So, this question came up in a discussion today and I thought I'd post it here. Given that the ring of symmetric functions $\Lambda$ can be equipped with the Hall scalar product. Is it also a complete metric space?
Edit: Supposing that it is false I thought an amusing counter example might be using the sequence
\begin{equation}(e_{0}, e_{0}+e_{1},e_{0}+e_{1}+e_{2},\dots)\end{equation}
As the limit would result in Macdonalds classic example of an element of $\hat{\Lambda}$ with
\begin{equation}\prod_{i \geq 1}(1 + x_{i}) = \sum_{i \geq 0}e_{i}.\end{equation}
Of course this sequence would need to be Cauchy and there lies the problem. If we allow rational coefficients rather than just integer coefficients we could instead consider elements of the form
\begin{equation}\sum_{i=0}^{j}\frac{e_{i}}{(i+1)^{2}} \Rightarrow (e_{0}, \frac{1}{4}(e_{0}+e_{1}), \frac{1}{9}(e_{0},e_{1},e_{2}),\dots).\end{equation}
Here the limit is indeed going to have unbounded degree so we have a counterexample for $\Lambda_{\mathbb{Q}}$. However, for sticking with the more classical integer coefficients. I think this requires all the Cauchy sequences to be sequences that stabilise. Which would mean that it is indeed complete, but the only Cauchy sequences are rather uninteresting.
Edit 2: Obviously not a Hilbert space, my definition was bad.
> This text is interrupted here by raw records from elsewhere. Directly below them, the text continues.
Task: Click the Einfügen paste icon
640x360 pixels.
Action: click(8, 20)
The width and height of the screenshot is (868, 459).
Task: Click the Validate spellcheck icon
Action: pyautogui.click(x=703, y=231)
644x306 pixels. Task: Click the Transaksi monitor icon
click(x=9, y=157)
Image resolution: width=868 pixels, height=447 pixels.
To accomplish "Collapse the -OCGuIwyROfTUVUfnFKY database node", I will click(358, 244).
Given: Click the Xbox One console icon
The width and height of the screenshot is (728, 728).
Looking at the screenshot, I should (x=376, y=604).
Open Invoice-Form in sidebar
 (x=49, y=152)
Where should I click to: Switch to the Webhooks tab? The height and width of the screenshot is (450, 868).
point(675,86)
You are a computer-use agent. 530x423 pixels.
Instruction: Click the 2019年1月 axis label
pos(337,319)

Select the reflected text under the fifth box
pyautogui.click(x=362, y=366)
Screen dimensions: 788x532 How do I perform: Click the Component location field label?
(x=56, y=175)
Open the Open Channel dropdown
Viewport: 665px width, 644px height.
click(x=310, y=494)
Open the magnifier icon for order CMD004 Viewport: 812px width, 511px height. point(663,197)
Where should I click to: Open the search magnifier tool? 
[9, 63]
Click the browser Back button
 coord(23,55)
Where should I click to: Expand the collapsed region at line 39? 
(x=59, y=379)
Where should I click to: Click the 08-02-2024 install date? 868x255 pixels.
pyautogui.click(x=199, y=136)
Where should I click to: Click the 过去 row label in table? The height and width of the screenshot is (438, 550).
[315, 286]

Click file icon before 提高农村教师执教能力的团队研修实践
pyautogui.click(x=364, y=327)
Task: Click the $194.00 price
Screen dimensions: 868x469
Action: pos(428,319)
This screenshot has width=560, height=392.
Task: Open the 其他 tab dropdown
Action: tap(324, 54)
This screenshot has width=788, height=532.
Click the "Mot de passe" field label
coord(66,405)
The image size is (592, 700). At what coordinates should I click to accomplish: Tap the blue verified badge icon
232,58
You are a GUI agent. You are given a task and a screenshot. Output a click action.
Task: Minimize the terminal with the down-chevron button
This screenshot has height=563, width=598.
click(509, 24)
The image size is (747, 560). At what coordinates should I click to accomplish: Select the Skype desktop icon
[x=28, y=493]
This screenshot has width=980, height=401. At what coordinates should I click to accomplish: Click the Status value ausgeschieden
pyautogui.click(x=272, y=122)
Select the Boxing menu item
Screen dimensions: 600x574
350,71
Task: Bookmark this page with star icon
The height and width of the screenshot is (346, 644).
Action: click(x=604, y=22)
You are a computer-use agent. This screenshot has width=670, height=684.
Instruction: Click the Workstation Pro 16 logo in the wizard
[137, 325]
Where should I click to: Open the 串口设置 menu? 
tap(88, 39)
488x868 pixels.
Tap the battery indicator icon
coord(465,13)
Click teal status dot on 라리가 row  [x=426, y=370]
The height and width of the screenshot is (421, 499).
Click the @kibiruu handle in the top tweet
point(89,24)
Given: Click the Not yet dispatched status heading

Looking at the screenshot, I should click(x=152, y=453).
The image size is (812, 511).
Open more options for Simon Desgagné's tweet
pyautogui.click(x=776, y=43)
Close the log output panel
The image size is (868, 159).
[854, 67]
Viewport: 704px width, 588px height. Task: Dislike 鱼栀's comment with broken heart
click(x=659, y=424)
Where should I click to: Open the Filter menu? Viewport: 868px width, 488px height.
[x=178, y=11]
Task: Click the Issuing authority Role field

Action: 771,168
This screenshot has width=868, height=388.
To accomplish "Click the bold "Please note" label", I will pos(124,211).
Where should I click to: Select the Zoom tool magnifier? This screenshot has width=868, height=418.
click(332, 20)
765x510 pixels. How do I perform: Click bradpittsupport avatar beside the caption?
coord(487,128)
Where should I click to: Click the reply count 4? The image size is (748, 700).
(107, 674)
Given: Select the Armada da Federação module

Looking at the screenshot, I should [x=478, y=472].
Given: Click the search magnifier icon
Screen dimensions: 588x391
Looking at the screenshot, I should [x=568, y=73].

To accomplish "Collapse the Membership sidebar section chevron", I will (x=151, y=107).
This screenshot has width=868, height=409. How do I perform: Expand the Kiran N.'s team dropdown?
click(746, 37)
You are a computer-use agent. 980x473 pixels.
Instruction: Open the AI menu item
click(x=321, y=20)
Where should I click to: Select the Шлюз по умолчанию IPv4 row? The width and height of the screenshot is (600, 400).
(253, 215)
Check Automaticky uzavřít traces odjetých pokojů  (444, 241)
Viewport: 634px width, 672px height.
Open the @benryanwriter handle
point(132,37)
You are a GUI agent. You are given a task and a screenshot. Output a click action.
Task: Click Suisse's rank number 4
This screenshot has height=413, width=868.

I don't really understand the question. If you consider only symmetric functions over $\mathbb{Z}$ or $\mathbb{Q}$ you don't even have a vector space over $\mathbb{R}$ so you certainly don't have a Hilbert space. If you consider symmetric functions over $\mathbb{R}$ then symmetric functions over $\mathbb{R}$ are countable-dimensional, and infinite-dimensional Hilbert spaces must be uncountable-dimensional. Explicitly, the Schur polynomials $s_{\lambda}$ form an orthonormal basis with respect to the Hall inner product (in the Hamel, not the Hilbert space, sense) but no nontrivial infinite sum $\sum c_{\lambda} s_{\lambda}$ converges, even the ones satisfying $\sum |c_{\lambda}|^2 < \infty$.